A long-exposure photograph of a river forcing its way through a channel of dark rock — the water never stops moving, finding a path around every obstruction
Engineering

Taking over Sequin: adopting an orphaned CDC engine, fixing the Dragonfly crash, and putting it behind Cloudflare Access

7 min read Isaac Rowntree

Sequin is an open-source Postgres change-data-capture engine written in Elixir. It tails a Postgres logical replication slot and streams every insert, update, and delete out to sinks — Typesense, webhooks, Kafka, SQS — with Elixir functions in the middle to transform or filter each row. I use it to keep the search index and a few downstream services for CamperMate — the free-camping and campground app across Australia and New Zealand, iOS and Android, 1M+ downloads — in lockstep with the source-of-truth Postgres database.

This is the story of how a tool I adopted became a tool I help maintain: how I found it, ran it in production, watched it fall over for a reason that wasn’t really its fault, went looking for help from a company that no longer existed, and ended up forking it, fixing it, and extending it.

Why I reached for Sequin

The problem Sequin solves is the boring, load-bearing kind. The POI, review, and translation data lives in Postgres (on Neon). Search runs on Typesense. Several other services — a translation workflow, a delta cache for the mobile app — need to know the instant a row changes. The naive version of this is a spray of application-level hooks and cron jobs that drift out of sync the moment anything fails silently.
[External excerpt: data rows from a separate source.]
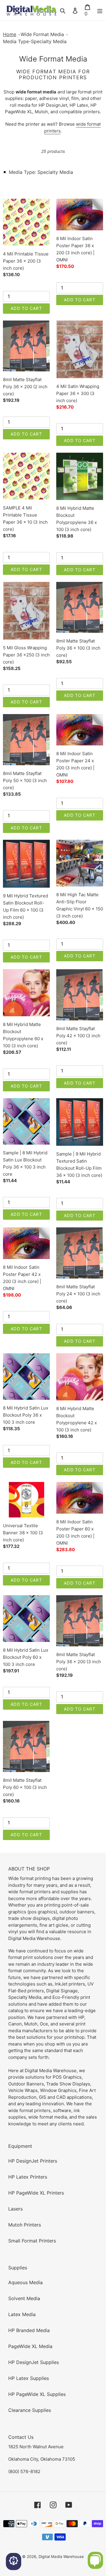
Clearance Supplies (29, 2410)
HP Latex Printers (27, 2177)
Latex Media (22, 2314)
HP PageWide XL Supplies (37, 2394)
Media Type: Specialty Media (41, 172)
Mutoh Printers (24, 2225)
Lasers (15, 2209)
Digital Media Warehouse (61, 2556)
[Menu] (100, 10)
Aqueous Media (25, 2282)
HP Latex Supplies (28, 2378)
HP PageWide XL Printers (36, 2193)
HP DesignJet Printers (32, 2161)
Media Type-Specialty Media (35, 41)
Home (9, 34)
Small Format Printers (32, 2241)
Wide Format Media (42, 34)
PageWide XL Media (30, 2346)
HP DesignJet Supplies (33, 2362)
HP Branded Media (29, 2330)
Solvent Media (24, 2298)
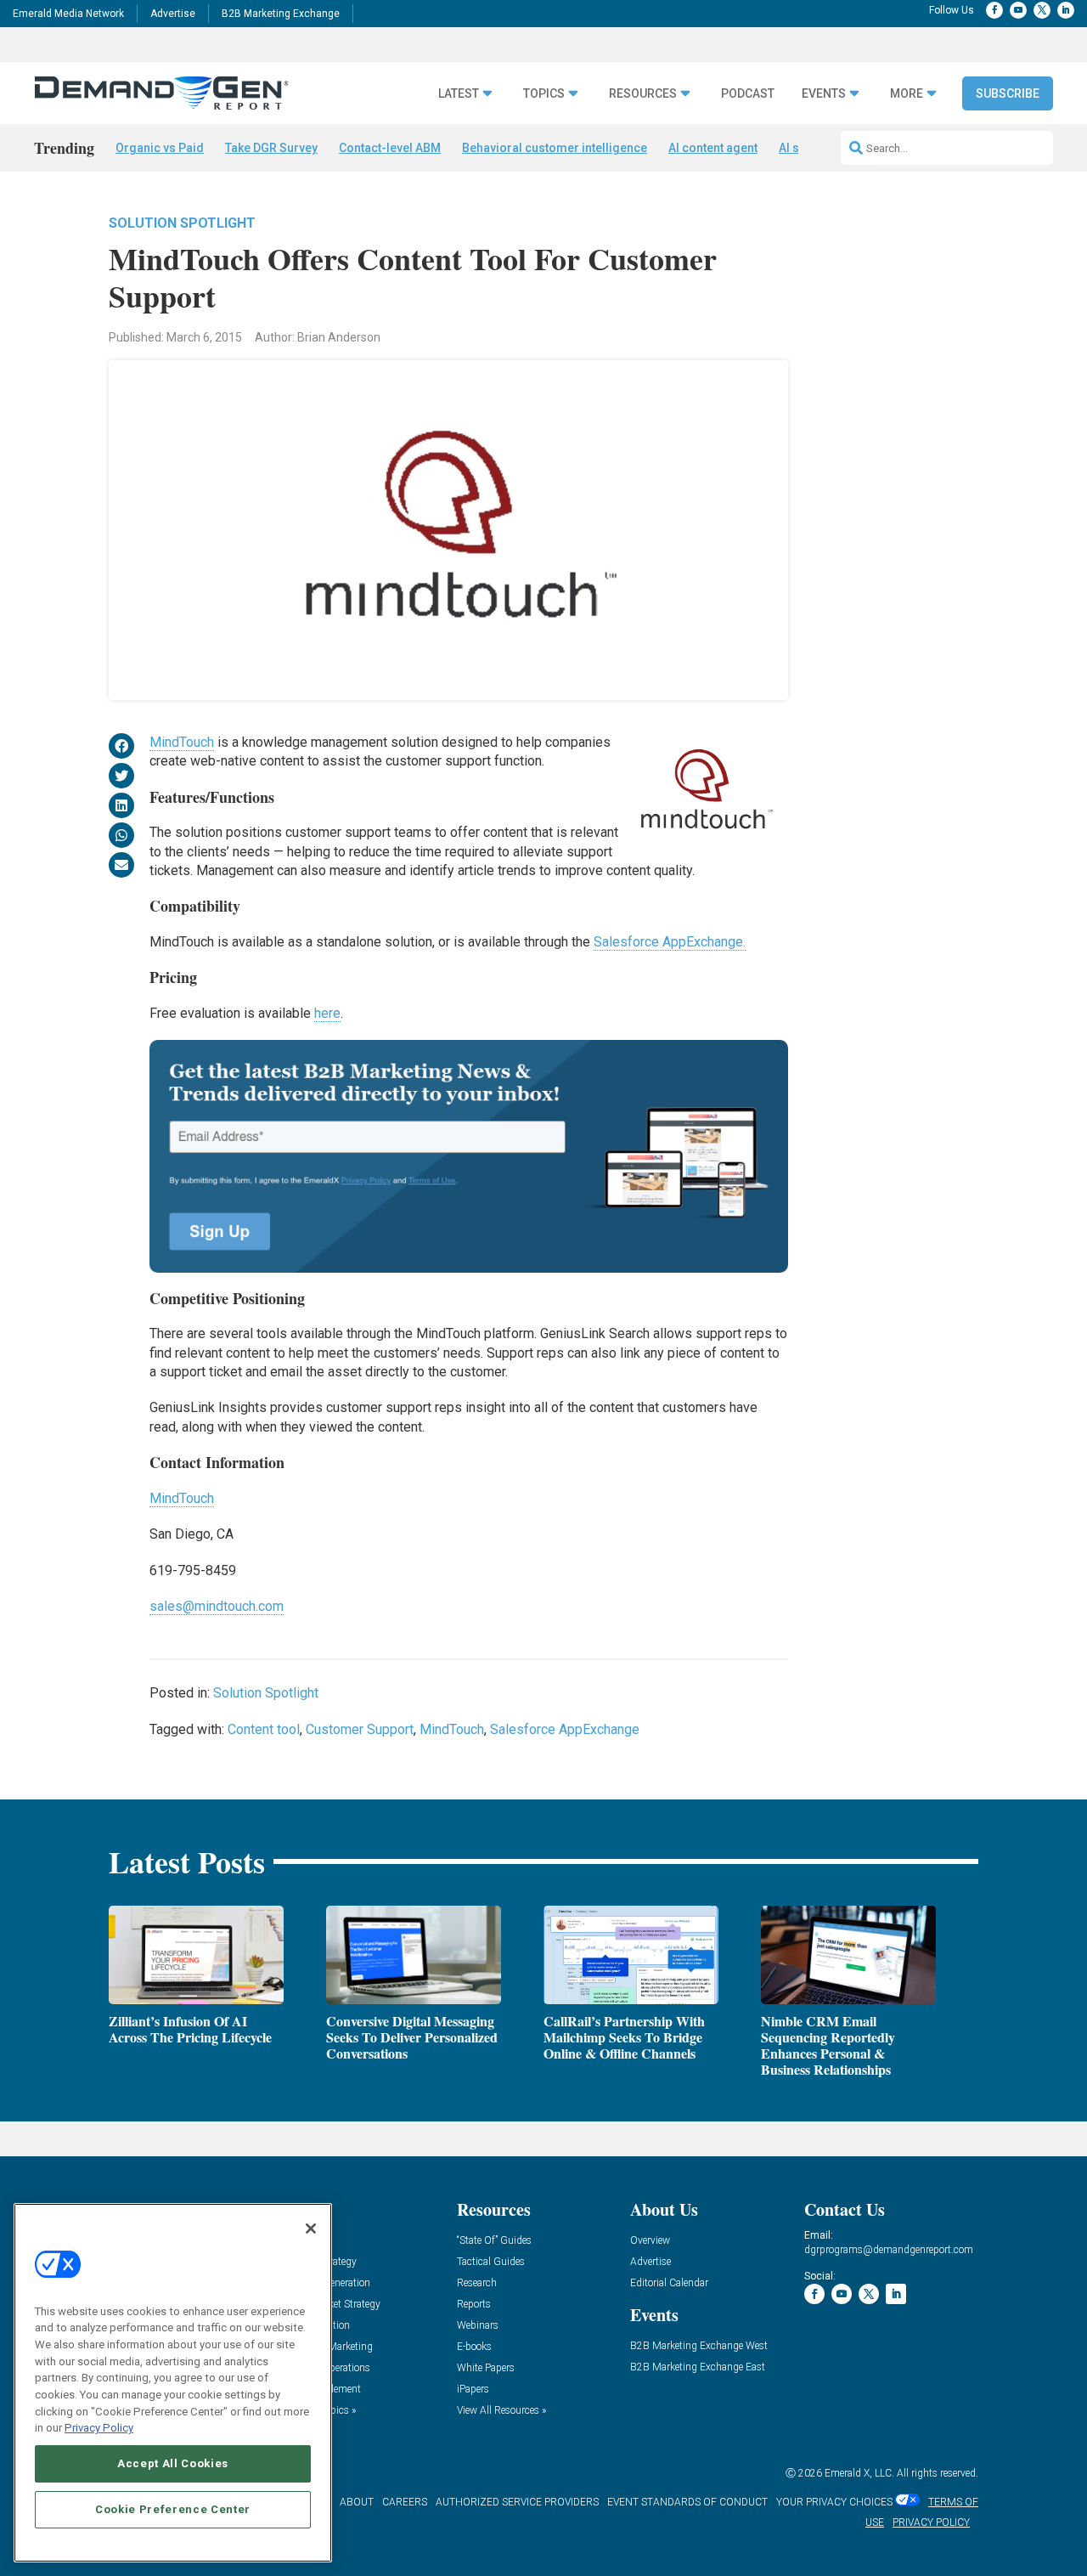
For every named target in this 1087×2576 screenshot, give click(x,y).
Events (824, 94)
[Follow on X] (1041, 10)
CDC inverts that. Postgres already writes every change to its write-ahead log; Sequin reads the log and fans each change out reliably, with retries and backfills, so the index and the database can’t disagree for long. The whole thing is a dozen sinks driven by a single declarative sequin.yaml, version-controlled and applied from CI:

   Postgres (Neon)  →  Sequin  →  Typesense collections (POIs, reviews, translations)
   logical slot        transforms →  Webhooks (translation pipeline, delta sync)
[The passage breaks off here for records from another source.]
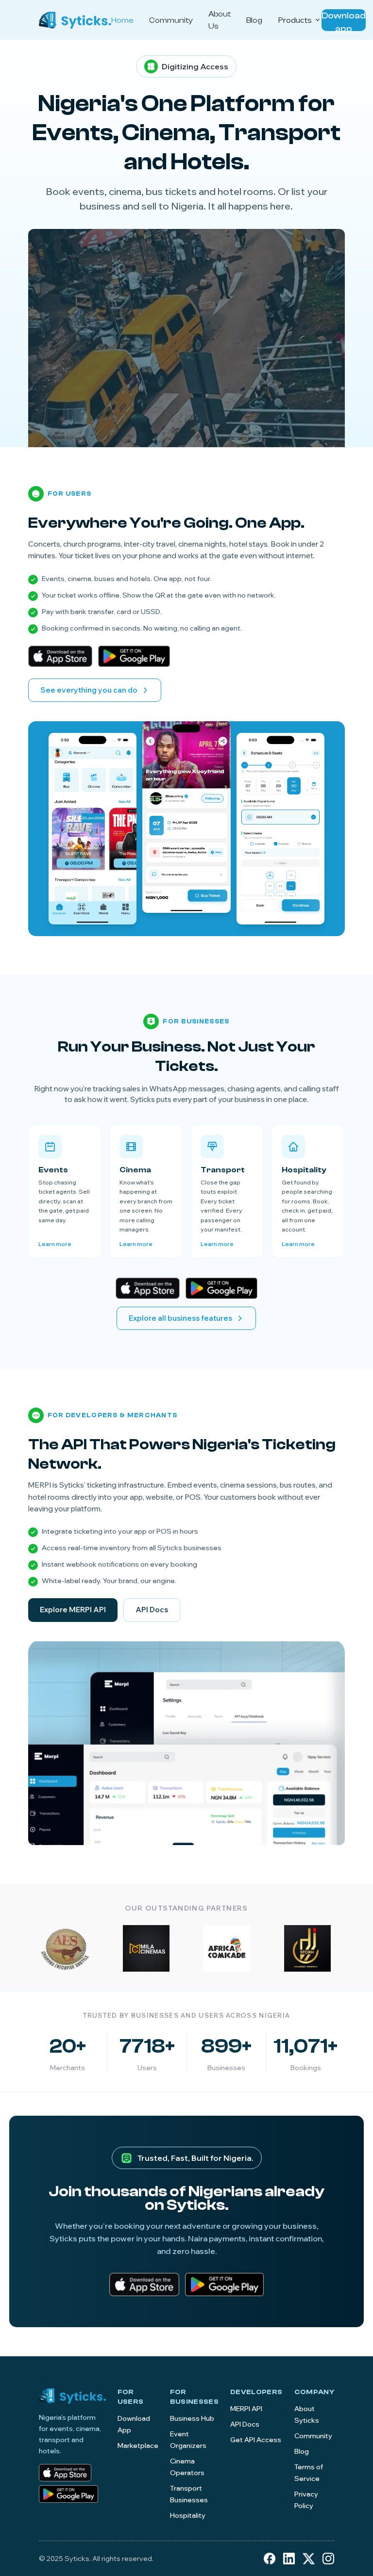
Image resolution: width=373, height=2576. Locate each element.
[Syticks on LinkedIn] (289, 2558)
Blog (254, 20)
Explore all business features (180, 1318)
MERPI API (246, 2408)
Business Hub (192, 2418)
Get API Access (255, 2439)
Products (295, 20)
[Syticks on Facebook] (269, 2558)
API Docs (152, 1609)
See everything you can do (88, 690)
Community (171, 20)
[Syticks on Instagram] (328, 2558)
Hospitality (187, 2515)
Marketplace (138, 2445)
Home (122, 20)
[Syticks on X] (309, 2558)
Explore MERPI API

The transforms are the nice part. A small Elixir function denormalises a POI’s feature list into boolean columns, builds language-suffixed fields (description_en, description_mi) from a tall translations table, and filters out non-public rows before they ever reach the public index. It’s the right amount of logic in the right place, and for a good while it just worked.

The night Dragonfly took Sequin with it

Then came outages that made no sense. Sequin would be humming along, and then — with no deploy, no traffic spike, no obvious cause — every consumer would stop at once. The sinks would go cold, the index would fall behind, and the only fix was a restart.

The correlation, once I traced it, was infuriating: it happened whenever Dragonfly — the Redis-compatible store Sequin uses for coordination, running as a managed service on Railway — redeployed itself. A routine maintenance update to a dependency was taking down the whole engine.

The mechanism is a textbook Erlang supervision-tree footgun. Sequin uses a Redis-backed mutex to elect a single leader across nodes — a MutexOwner GenServer that holds a lock and refreshes it before it expires. When Dragonfly restarted, the connection blipped, the mutex refresh failed, and MutexOwner did the most literal possible thing: it crashed. And because it sits under a supervisor with a :one_for_all restart strategy, its death took every sibling down with it — the entire runtime supervisor, all consumers, all sinks. A two-second Redis blip became a total outage that only a human restart would clear.

MutexedSupervisor (:one_for_all)
  └── MutexOwner  ✗  Redis blips → mutex refresh fails → crash
        ⇒ :one_for_all fires ⇒ every consumer & sink is torn down with it

That’s not really Sequin doing something wrong so much as an assumption — “Redis is always there” — that doesn’t hold on a platform where your Redis can redeploy under you at any moment.

Upstream had gone dark

So I did the normal thing: went to fix it upstream, or at least to ask. And found the lights off. The project had moved into maintenance mode, the company behind Sequin had wound down, and there was no one on the other end of the issue tracker to merge a patch or ship a release. A tool at the centre of a data pipeline had, effectively, been orphaned.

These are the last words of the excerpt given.